Tidak hanya itu, Alqur’an juga telah menyebut ‘manusia’ secara berulang-ulang dan dengan berbagai istilah semisal al-insān, dan basyar. Kata al-insān dalam Alqur’an telah disebutkan tidak kurang dari 64 kali, dalam 63 ayat dan 40 surat. (Muhammad Fuad Abdul Baqi, Al-Mu’jam Al-Muhfaras li Alfāẓ Al-Qur’ān Al-Karīm, (Kairo: Dār Al-Ḥadīth, 1364 H), h. 93-94.

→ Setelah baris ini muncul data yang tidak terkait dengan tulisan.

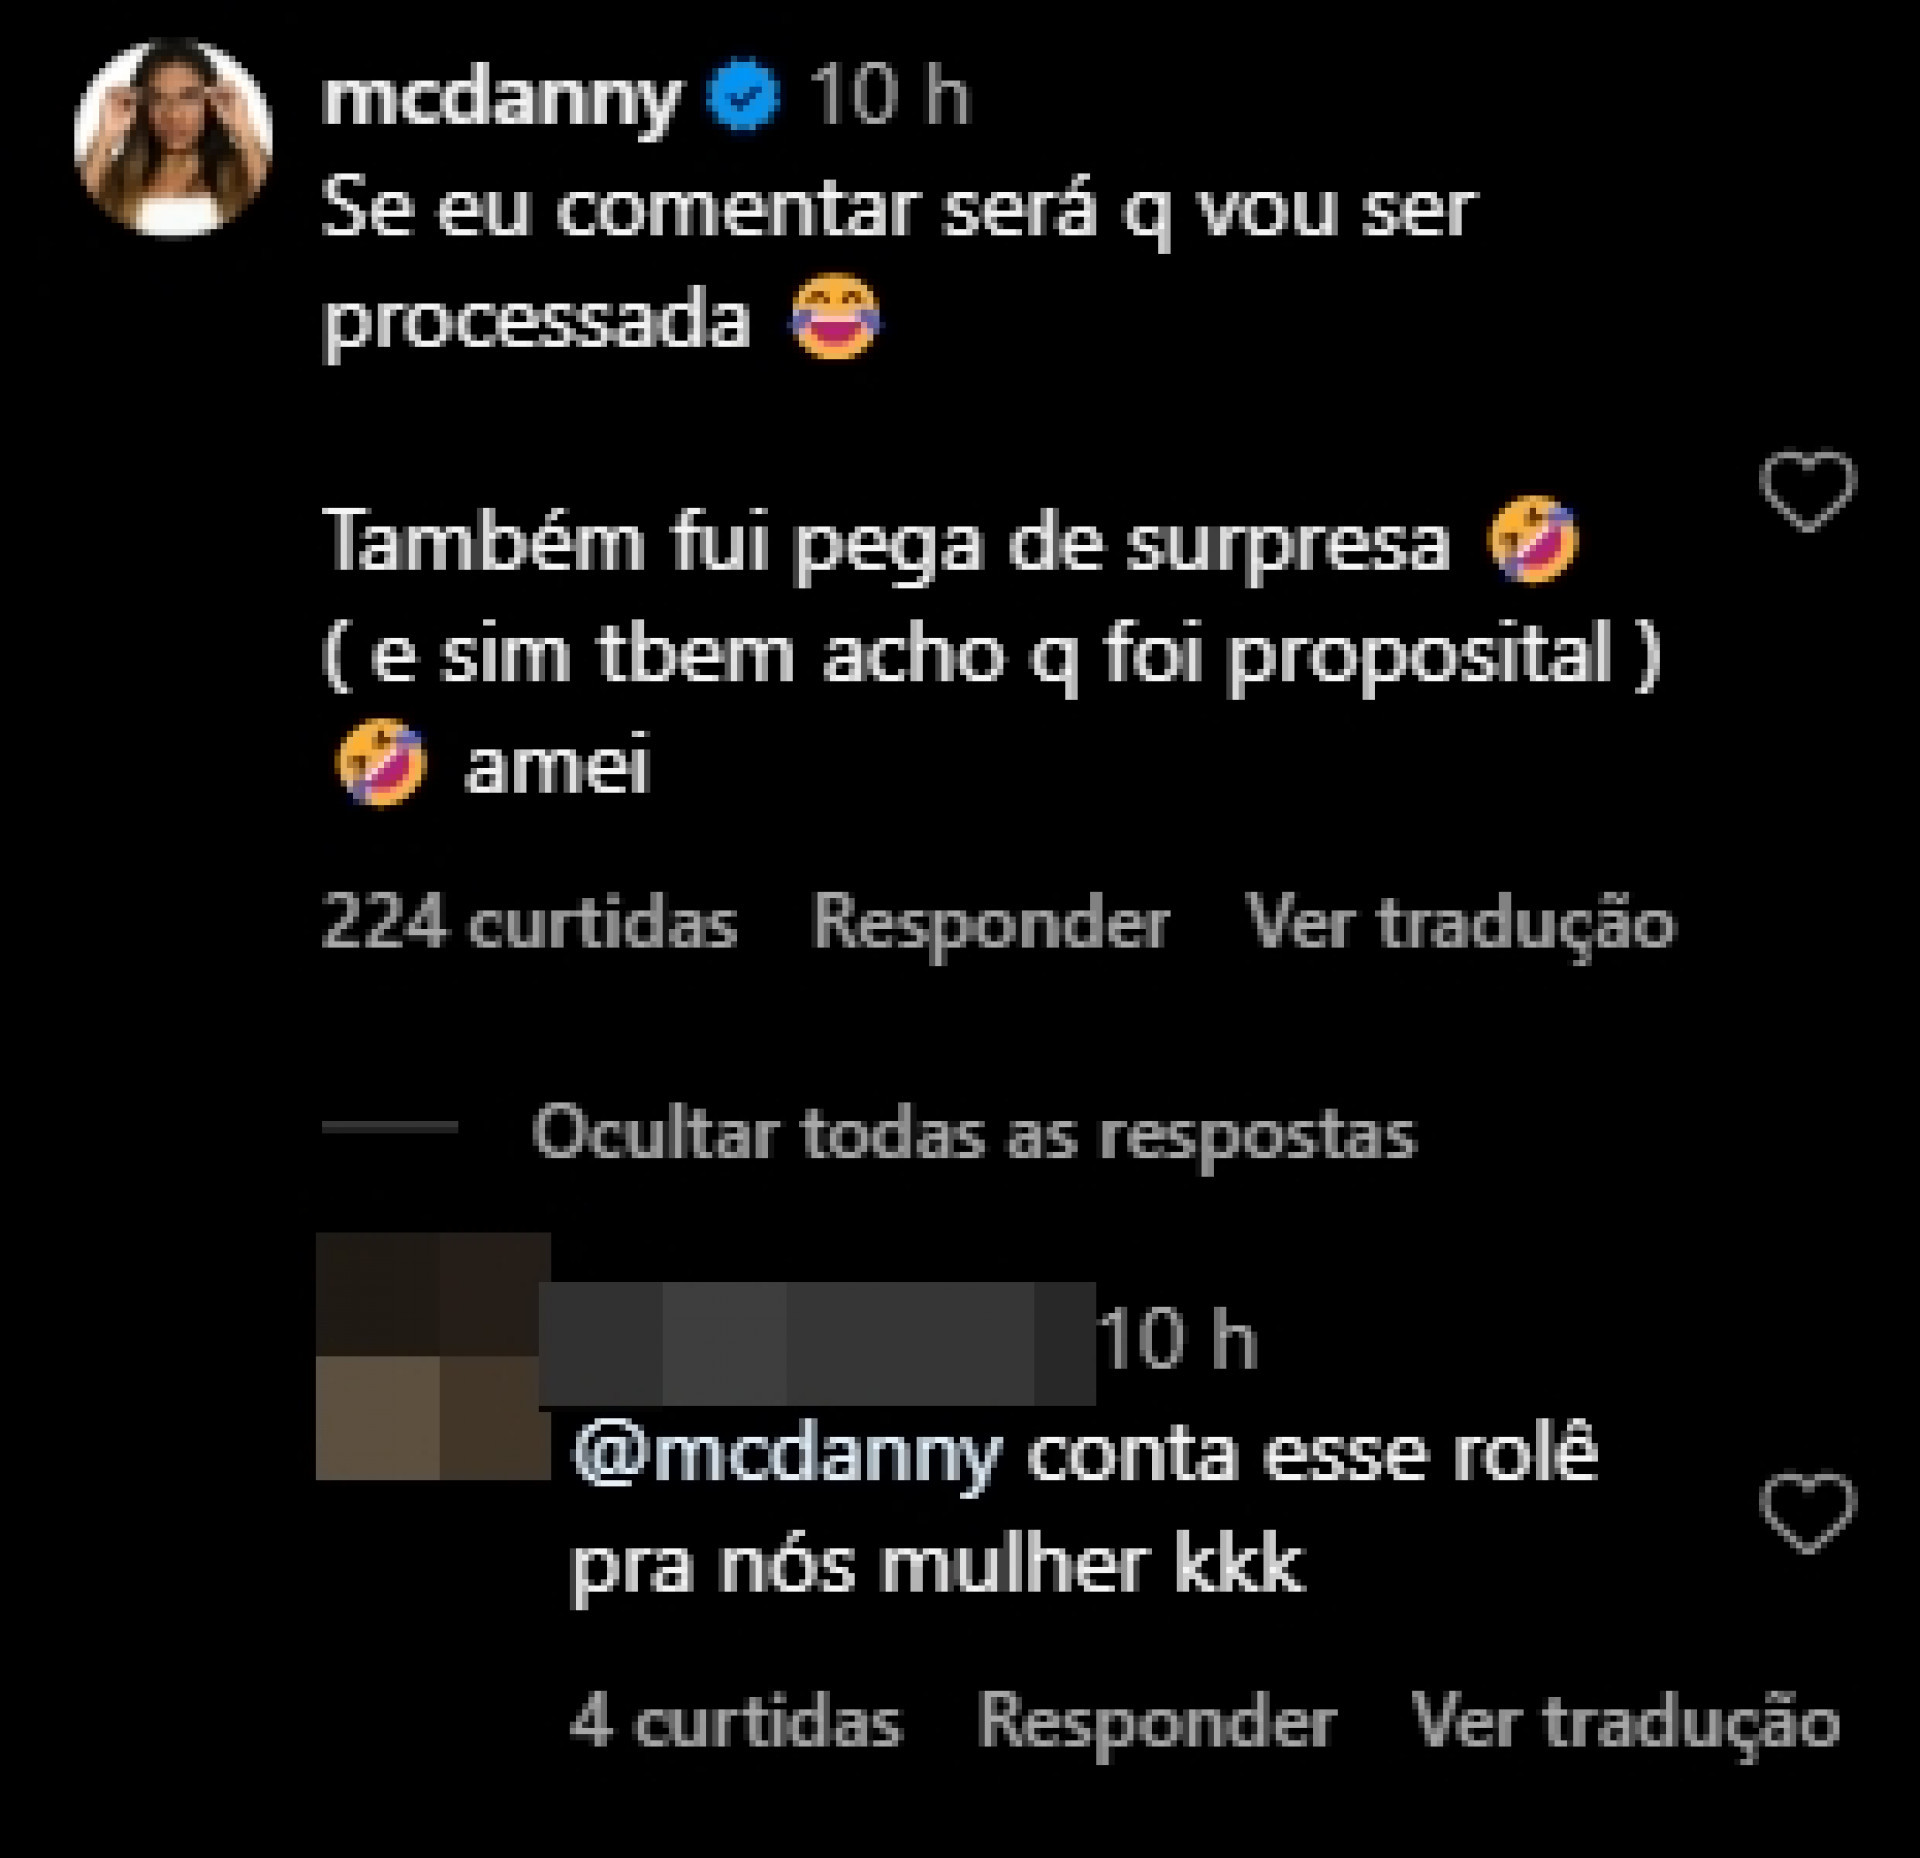Open the mcdanny username link
This screenshot has height=1858, width=1920.
point(501,99)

Jumlah tersebut tentu belum menghitung derifasi dari lafadz al-insān itu sendiri, semisal al-ins dan an-nās. Begitu juga dengan istilah basyar. Kata basyar dengan arti ‘manusia’ telah didebutkann dalam Al-qur’an tidak kurang dari 34 kali. Dari sisni saja kita tahu, bahwa kemanusiaan merupakan tema yang menjadi perhatian penting dalam kitab suci.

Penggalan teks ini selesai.